§ Material provided

-- Opening Marker --

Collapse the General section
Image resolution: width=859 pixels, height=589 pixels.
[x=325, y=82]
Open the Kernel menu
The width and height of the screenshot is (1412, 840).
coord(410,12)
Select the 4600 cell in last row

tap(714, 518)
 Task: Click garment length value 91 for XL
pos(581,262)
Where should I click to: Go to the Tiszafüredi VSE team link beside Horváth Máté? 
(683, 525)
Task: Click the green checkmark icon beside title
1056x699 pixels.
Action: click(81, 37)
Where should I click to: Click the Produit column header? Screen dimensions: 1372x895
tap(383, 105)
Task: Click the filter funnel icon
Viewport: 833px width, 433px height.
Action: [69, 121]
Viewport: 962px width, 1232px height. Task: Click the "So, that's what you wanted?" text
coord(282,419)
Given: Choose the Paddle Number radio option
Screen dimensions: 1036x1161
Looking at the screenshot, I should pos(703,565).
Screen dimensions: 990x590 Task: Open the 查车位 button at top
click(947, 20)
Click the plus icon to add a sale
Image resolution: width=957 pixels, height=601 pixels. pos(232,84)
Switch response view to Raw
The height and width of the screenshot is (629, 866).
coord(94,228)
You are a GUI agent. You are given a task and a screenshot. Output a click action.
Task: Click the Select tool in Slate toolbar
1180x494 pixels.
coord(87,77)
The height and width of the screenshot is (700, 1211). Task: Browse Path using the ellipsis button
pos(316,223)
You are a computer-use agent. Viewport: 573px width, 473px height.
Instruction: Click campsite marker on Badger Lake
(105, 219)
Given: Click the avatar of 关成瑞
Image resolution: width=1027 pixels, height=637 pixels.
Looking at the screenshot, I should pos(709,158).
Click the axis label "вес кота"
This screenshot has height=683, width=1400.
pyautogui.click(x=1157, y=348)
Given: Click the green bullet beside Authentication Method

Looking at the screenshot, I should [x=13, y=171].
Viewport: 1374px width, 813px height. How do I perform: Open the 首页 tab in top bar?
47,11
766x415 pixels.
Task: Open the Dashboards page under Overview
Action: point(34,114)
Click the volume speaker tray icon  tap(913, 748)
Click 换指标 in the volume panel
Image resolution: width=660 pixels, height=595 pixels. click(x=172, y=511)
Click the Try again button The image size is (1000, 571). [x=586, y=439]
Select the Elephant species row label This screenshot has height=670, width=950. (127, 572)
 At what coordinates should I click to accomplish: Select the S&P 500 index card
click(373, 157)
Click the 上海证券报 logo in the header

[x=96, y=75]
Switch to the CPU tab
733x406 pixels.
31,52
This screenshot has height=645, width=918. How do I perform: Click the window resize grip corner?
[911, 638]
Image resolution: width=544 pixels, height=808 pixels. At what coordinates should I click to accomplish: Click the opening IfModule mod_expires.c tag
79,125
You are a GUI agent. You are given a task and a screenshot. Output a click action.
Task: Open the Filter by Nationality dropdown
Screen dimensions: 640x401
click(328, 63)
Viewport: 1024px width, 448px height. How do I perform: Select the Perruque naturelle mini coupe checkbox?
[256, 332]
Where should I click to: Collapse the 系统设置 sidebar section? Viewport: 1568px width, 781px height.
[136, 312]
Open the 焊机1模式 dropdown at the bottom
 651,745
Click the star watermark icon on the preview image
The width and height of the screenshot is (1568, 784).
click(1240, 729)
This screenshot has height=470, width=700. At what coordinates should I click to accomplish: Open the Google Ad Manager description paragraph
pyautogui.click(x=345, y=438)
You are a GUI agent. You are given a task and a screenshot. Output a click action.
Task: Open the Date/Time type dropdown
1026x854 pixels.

-- Closing Marker --

§ To do
Each record above needs to be written out exactly, with nothing left out.

§ Result of this exercise
Collapse the General section
Image resolution: width=859 pixels, height=589 pixels.
[x=325, y=82]
Open the Kernel menu
The width and height of the screenshot is (1412, 840).
coord(410,12)
Select the 4600 cell in last row

tap(714, 518)
 Task: Click garment length value 91 for XL
pos(581,262)
Where should I click to: Go to the Tiszafüredi VSE team link beside Horváth Máté? 
(683, 525)
Task: Click the green checkmark icon beside title
1056x699 pixels.
Action: click(81, 37)
Where should I click to: Click the Produit column header? Screen dimensions: 1372x895
tap(383, 105)
Task: Click the filter funnel icon
Viewport: 833px width, 433px height.
Action: [69, 121]
Viewport: 962px width, 1232px height. Task: Click the "So, that's what you wanted?" text
coord(282,419)
Given: Choose the Paddle Number radio option
Screen dimensions: 1036x1161
Looking at the screenshot, I should pos(703,565).
Screen dimensions: 990x590 Task: Open the 查车位 button at top
click(947, 20)
Click the plus icon to add a sale
Image resolution: width=957 pixels, height=601 pixels. pos(232,84)
Switch response view to Raw
The height and width of the screenshot is (629, 866).
coord(94,228)
You are a GUI agent. You are given a task and a screenshot. Output a click action.
Task: Click the Select tool in Slate toolbar
1180x494 pixels.
coord(87,77)
The height and width of the screenshot is (700, 1211). Task: Browse Path using the ellipsis button
pos(316,223)
You are a computer-use agent. Viewport: 573px width, 473px height.
Instruction: Click campsite marker on Badger Lake
(105, 219)
Given: Click the avatar of 关成瑞
Image resolution: width=1027 pixels, height=637 pixels.
Looking at the screenshot, I should pos(709,158).
Click the axis label "вес кота"
This screenshot has height=683, width=1400.
pyautogui.click(x=1157, y=348)
Given: Click the green bullet beside Authentication Method

Looking at the screenshot, I should [x=13, y=171].
Viewport: 1374px width, 813px height. How do I perform: Open the 首页 tab in top bar?
47,11
766x415 pixels.
Task: Open the Dashboards page under Overview
Action: point(34,114)
Click the volume speaker tray icon  tap(913, 748)
Click 换指标 in the volume panel
Image resolution: width=660 pixels, height=595 pixels. click(x=172, y=511)
Click the Try again button The image size is (1000, 571). [x=586, y=439]
Select the Elephant species row label This screenshot has height=670, width=950. (127, 572)
 At what coordinates should I click to accomplish: Select the S&P 500 index card
click(373, 157)
Click the 上海证券报 logo in the header

[x=96, y=75]
Switch to the CPU tab
733x406 pixels.
31,52
This screenshot has height=645, width=918. How do I perform: Click the window resize grip corner?
[911, 638]
Image resolution: width=544 pixels, height=808 pixels. At what coordinates should I click to accomplish: Click the opening IfModule mod_expires.c tag
79,125
You are a GUI agent. You are given a task and a screenshot. Output a click action.
Task: Open the Filter by Nationality dropdown
Screen dimensions: 640x401
click(328, 63)
Viewport: 1024px width, 448px height. How do I perform: Select the Perruque naturelle mini coupe checkbox?
[256, 332]
Where should I click to: Collapse the 系统设置 sidebar section? Viewport: 1568px width, 781px height.
[136, 312]
Open the 焊机1模式 dropdown at the bottom
 651,745
Click the star watermark icon on the preview image
The width and height of the screenshot is (1568, 784).
click(1240, 729)
This screenshot has height=470, width=700. At what coordinates should I click to accomplish: Open the Google Ad Manager description paragraph
pyautogui.click(x=345, y=438)
You are a GUI agent. You are given a task and a screenshot. Output a click action.
Task: Open the Date/Time type dropdown
1026x854 pixels.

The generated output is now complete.